2-D LC Tandem Mass Spectrometry Services

Complex mixtures of proteins can be analyzed using a two-dimensional liquid chromatography separation (2-D LC) of proteolytic fragments, coupled to tandem MS analysis (MS/MS) and database searching to identify the original proteins. Samples such as cell lysates or tissue extracts are digested enzymatically into massive numbers of peptide fragments. In contrast to intact proteins, the proteolytic fragments are handled more easily by both LC and MS. Peptide signal is spread out in time using a fractionation strategy that may be an on-line coupled strong-cation exchange, off line cation exchange of peptides, or an SDS-PAGE run on the protein mixture followed by in-gel digests to obtain peptides for analysis.  Each fraction is then loaded on a reversed phase column and resolved with a water-acetonitrile gradient.

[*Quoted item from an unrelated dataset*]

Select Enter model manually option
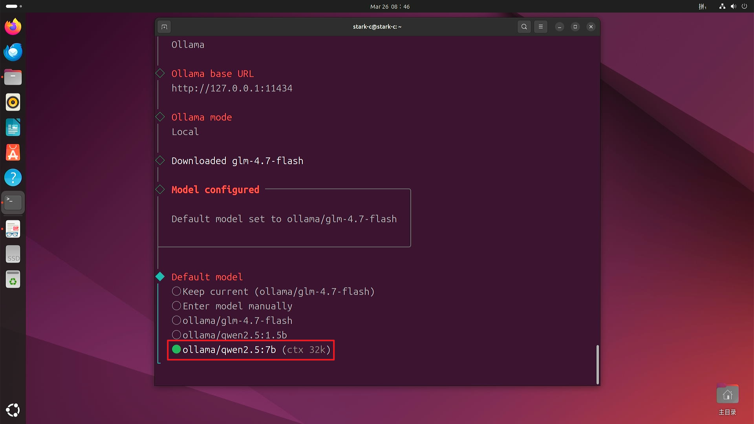Screen dimensions: 754x424 coord(176,306)
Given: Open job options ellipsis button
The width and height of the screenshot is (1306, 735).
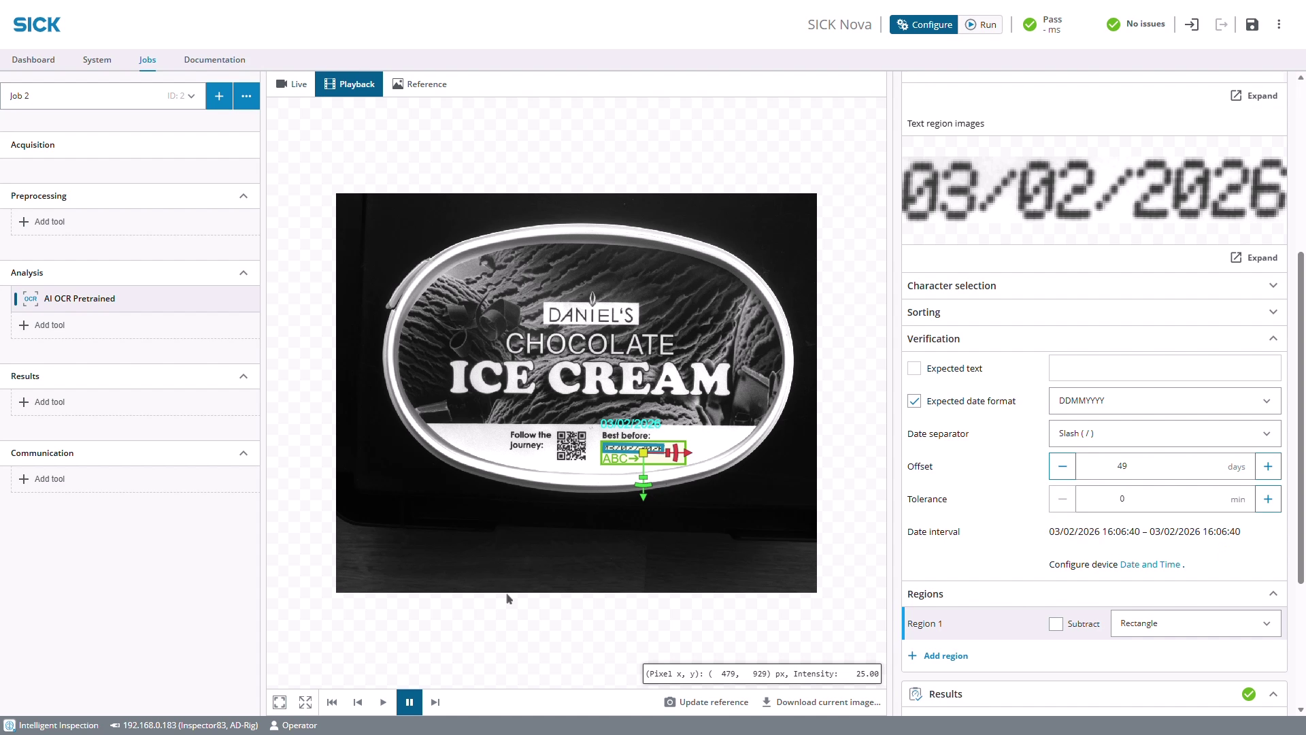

Peptides are electrosprayed into the mass spectrometer (Agilent ion trap) run in a data dependent mode where each peptide is subjected to MS/MS as it elutes. Database search algorithms are used to identify proteins using the mass spec data.

The Mass Spec Facility has invested in several proteomic software packages for working with large datasets. We have a copy of Mascot, which allows for larger file sizes and more IDs than the publicly available version, and Spectrum Mill MS proteomics workbench, which allows for comparisons of multiple runs and quantitation by ICAT.